The hole wasn’t a character. For a show set in an alternate world to be compelling, the world itself has to be its own character. It has to have the same presence the lead characters have. It has to be put under a microscope and revealed the same way a character is. No sign we’re going to get that here.

This is getting a little better. The hole’s main role in the story should be putting the characters’ lives in danger or placing a challenge between them and what they want. Both will give them something to react to over the course of an episode. The first several episodes overlooked this, but since then the mysterious hole closed and a snowstorm blew through (a weak snow storm anyway). I hope to see more of that during the rest of this season.

The least interesting ending you can imagine. A saber-toothed tiger (or something like it) emerges from the jungle. That’s it. That’s the tweet.

This is getting better in tandem with the improved reveals. I’m curious how they’ll end the season finale. I’m sure it will have a cliffy.

So there it is. La Brea has given us a lot of twists and turns through its first eight episodes, and it’s holding up better than I thought it would. I’m interested to see how they bring season one home.

Quick thoughts on HBO’s Hacks

I struggle with shows like Hacks where what seems like the main thing is really just the car for the main thing to ride in. Hacks’ main thing is the relationship between a Las Vegas comedy legend, Deborah Vance, who’s resisting the end of her career and a young comedy writer trying to save hers after being canceled over a Twitter post. Their relationship plays out in the course of the writer, Ava, being thrust into the role of Deborah’s first writing partner. Ava’s job is the car in my tortured analogy.

It’s not that I don’t like shows setup this way. I actually do. But it takes a while for me to get there, and that’s the bumpy part.
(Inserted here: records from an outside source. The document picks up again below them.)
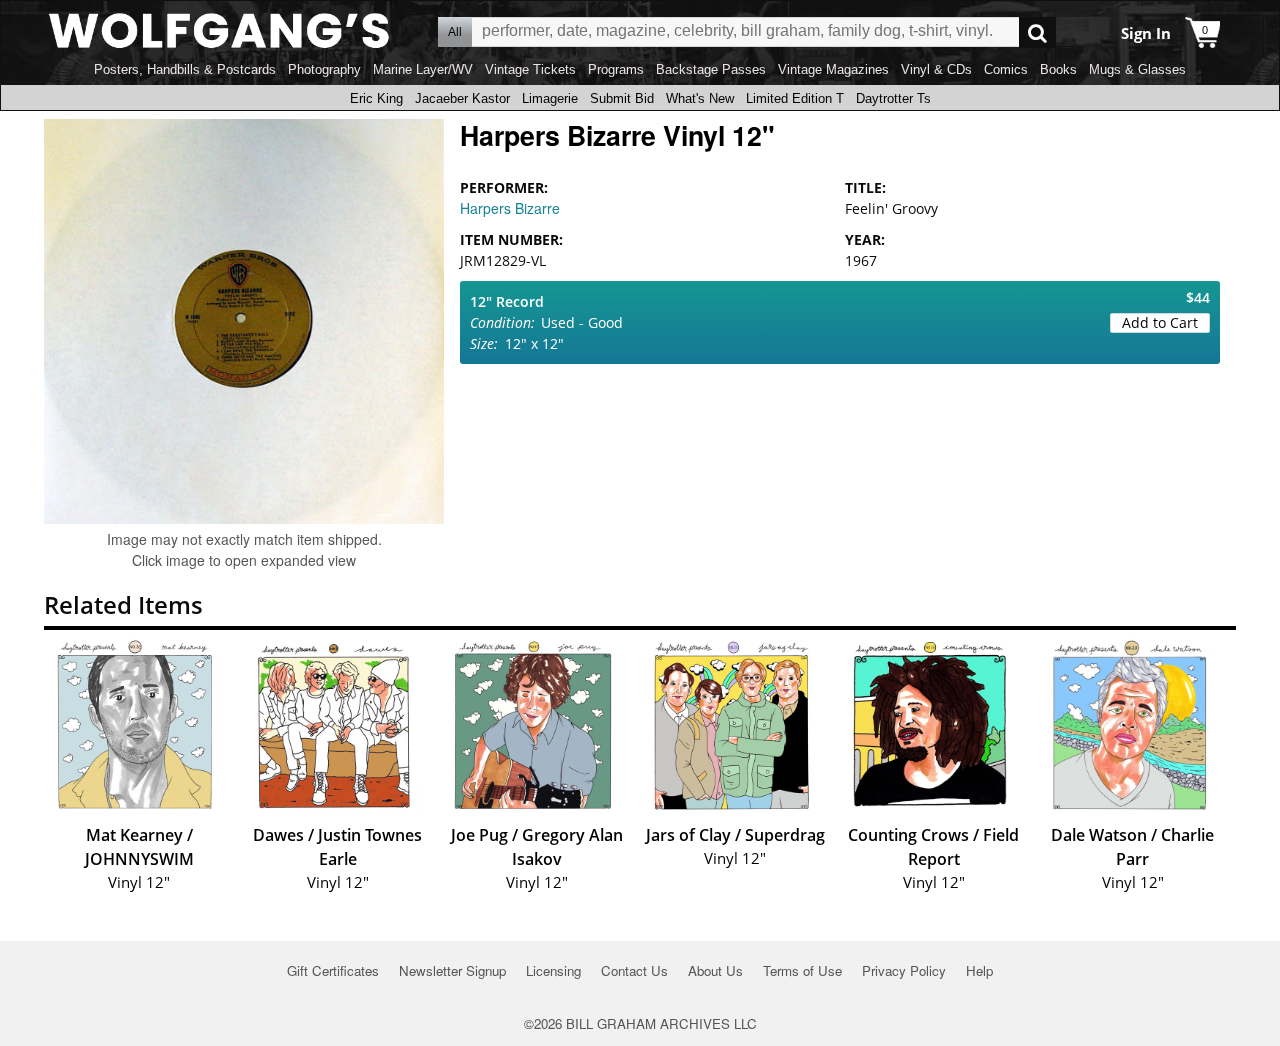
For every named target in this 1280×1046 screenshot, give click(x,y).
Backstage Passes (711, 69)
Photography (324, 69)
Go (1037, 32)
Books (1058, 69)
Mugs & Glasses (1137, 69)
After the characters come together in Las Vegas (Ava begins in Los Angeles) and Deborah accedes to having a writer for the first time in her 40-year career, I’m expecting Hacks to be an office comedy with plots driven by what they need to do during the course of their work. Deborah’s got a show tonight? Something weird happens to Ava and they work it into the act.

Hacks could probably do good at being that show. The writing is sharp and there’s enough chemistry between the two actors to make it enjoyable. Instead it moves the work into the background so the relationship can take center stage. Because of that, it shines.

One episode has the pair going to a spa retreat for Deborah to get a touchup on her eyelids, only for Ava to end up in the hospital with an exploded cyst. By the time the episode ends they are no closer to refreshing Deborah’s act or saving the weekend gigs keeping her career alive, but their bond is stronger through the shared experience. I complain a lot about shows that sacrifice character for plot—La Brea cough cough—so I was delighted to see Hacks be all about its two lead characters.

If I had any bone to pick it would be that Ava doesn’t seem to be a very good comedy writer. She is funny. Her and Deborah have thoroughly enjoyable fights with each insult eclipsing the last. But when Ava has to write for Deborah she can’t come up with anything, and we don’t see much of Deborah’s act at all so we don’t get a real sense for if Ava is actually helping her. I’m fine with that not being in the show’s background but I would like to see that Ava’s hope for a career in comedy is at least somewhat justified. The joke that got her canceled wasn’t even that funny. In fact the first episode closes with her and Deborah spitballing on what offensive jokes would have been better.

That said, Hacks is an easy watch and I recommend it as a show that can fill your pre-bedtime streaming slot.